Gazprom, Russia's gas monopoly, sits somewhere in between Saudi Aramco and its less successful peers. In the past three years, as the Kremlin has moved to consolidate its power over Russia's oil and gas resources, Gazprom has been its main beneficiary. The company has a monopoly on the country's gas transport infrastructure and recently gained Royal Dutch Shell's controlling stake in Sakhalin II, its most ambitious liquefied natural gas project. But it needs to invest billions in its ageing pipelines and, with Moscow playing Europe, its biggest current customer, off against Asia, its biggest future market, analysts fear the company will not be able to meet its long-term commitments or its true potential.

Unlike Gazprom and Saudi Aramco, CNPC is not blessed with mineral wealth so vast that it can keep its energy-hungry country supplied. The power and influence of CNPC lies not in what it has, but in what its government wants: oil and gas. To that end, the company has Beijing's international diplomatic influence and deep pockets on its side. It has fanned out across the globe to controversial countries such as Sudan, where other companies fear to tread because of the murderous crisis in Darfur. In 2005, CNPC paid $4.2bn for Petrokazakhstan in China's biggest-ever foreign takeover and this year it bolstered its domestic oil coffers when PetroChina, its subsidiary, made one of the biggest discoveries of the decade in northern China. Even the achievements of ExxonMobil, the world's largest listed international energy group, pale in comparison. But the tide could turn again in favor of Exxon and the world's other big companies whose know-how and ability to access financial markets are still stronger than that of most national oil companies. For the power to shift again, however, oil prices would have to decline substantially, executives, acknowledge.
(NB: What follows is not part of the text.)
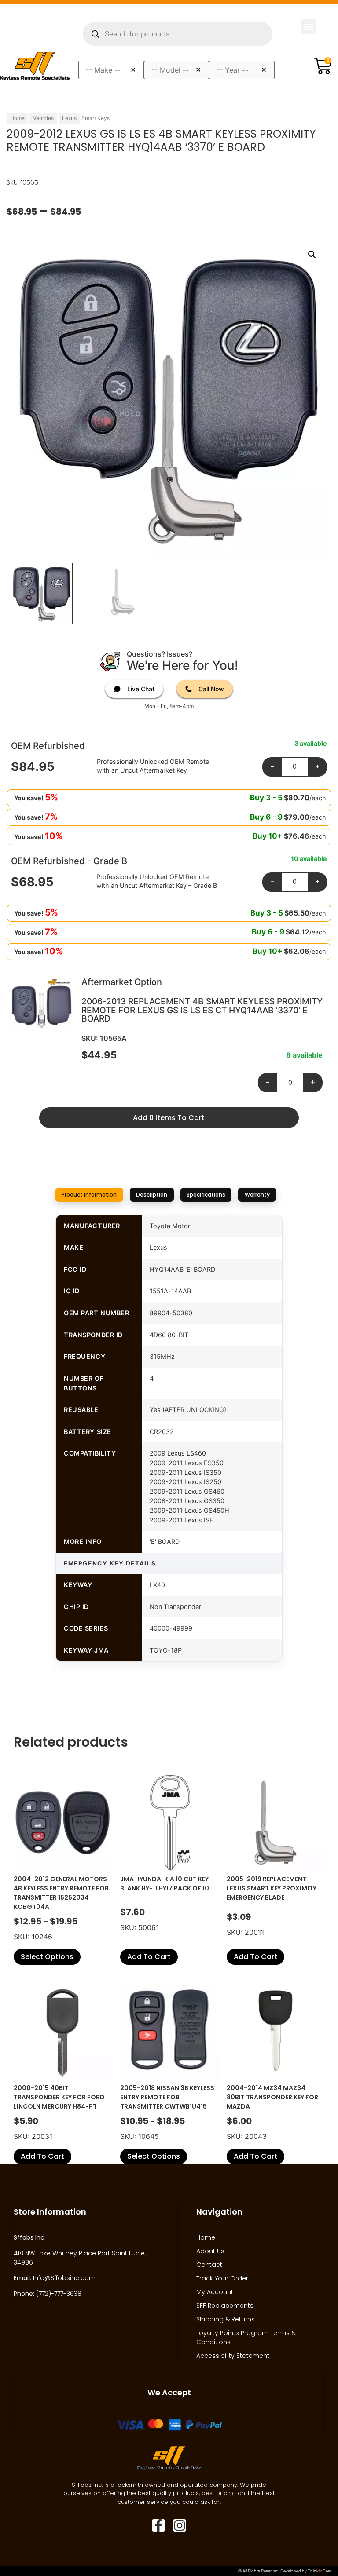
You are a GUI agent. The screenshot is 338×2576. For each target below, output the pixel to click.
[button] (308, 26)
So far, few of them are betting on a collapse. But there is also a second, more gradual way the balance could shift.

As global warming and energy security creep up the list of things governments in Europe, the U.S. and Asia, worry about, nuclear, biofuels, efficiency gains and other alternatives to oil and gas are coming into focus.

As they do, the ranking of the next generation's seven sisters will be determined by which companies -- national or international -- adapt most nimbly to the changing paradigm.